The building is one story, but has two levels — which will be separated by four steps and a ramp — to account for the slope of the property, which Schmidt said equates to about a 20-foot difference between the north and south sides of the future building. He said creating these two levels will reduce expenses of leveling the site, provide some protection for the upper level of the building in case of runoff from the mountain and also allows for the easy creation of a stage within the school.
Schmidt described the building’s layout as a pinwheel, with the cafeteria and commons as the anchors around which the classrooms, administrative offices and athletic spaces are located.
Each grade will have three classrooms that are broken into four areas by color scheme and other design elements. Interior designer Sarah Brandstein described this conceptually as breaking the school into different lands, as would be seen on a map for a fantasy world.
“We wanted to create spaces that tie into the imagination that really let the children create meanings of their own while also creating different lands within the school -- which will help with wayfinding and understanding where you are in the building,” Brandstein said during the presentation Tuesday.
Preschool and kindergarten are together on the eastern side of the building, in an area that has its own entrance, while first through third grade is located at the north end, and fourth and fifth grade are at the west end.
This layout leaves room for collaborative “maker spaces” and small group meeting rooms between classrooms, as well as what designers are calling the Creative Commons, a sort of blend between maker spaces and a traditional library that connects to the cafeteria.
Brandstein said classrooms will have windows looking out into the maker space, but they will be covered with glazing film and located above eye level when students are seated to prevent distraction. Entrances to each of the three classrooms per grade will meet at a center point that allows one person to be able to see into all three classrooms in the event that one teacher needs to step away for a minute.

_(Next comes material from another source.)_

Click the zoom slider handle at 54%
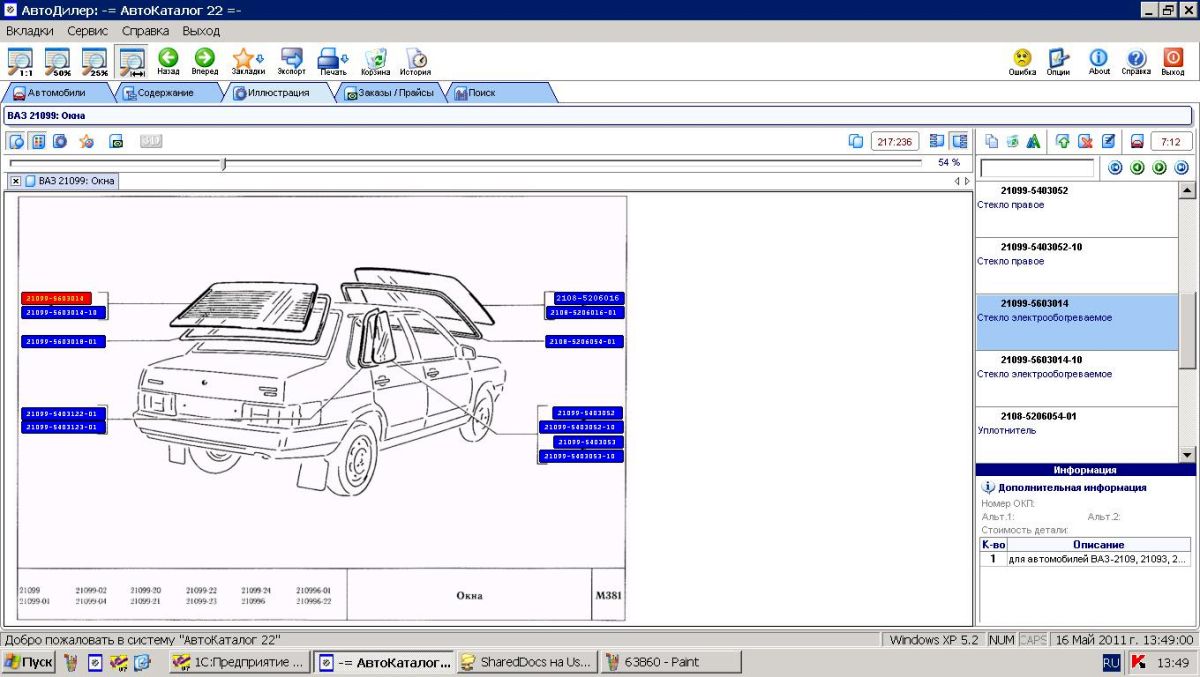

“The great thing about this configuration is that it allows for a lot of visibility not only to the maker space but also between the classrooms. … It really allows for great teamwork between these groups of three,” Brandstein said.
DLR Group is also aiming to recreate some of the existing spaces at Killip in the new school area, including its pond and garden. Designers will be working with the community and school groups that use these spaces to determine how much involvement they will have in the reconstruction alongside CORE.
Additional community involvement is also anticipated for the school playground, as well as art and other graphics that will be displayed throughout the school when its construction is complete.
“We think it’s something the entire district community and Flagstaff community will be proud of when we get to the end,” FUSD Superintendent Michael Penca said.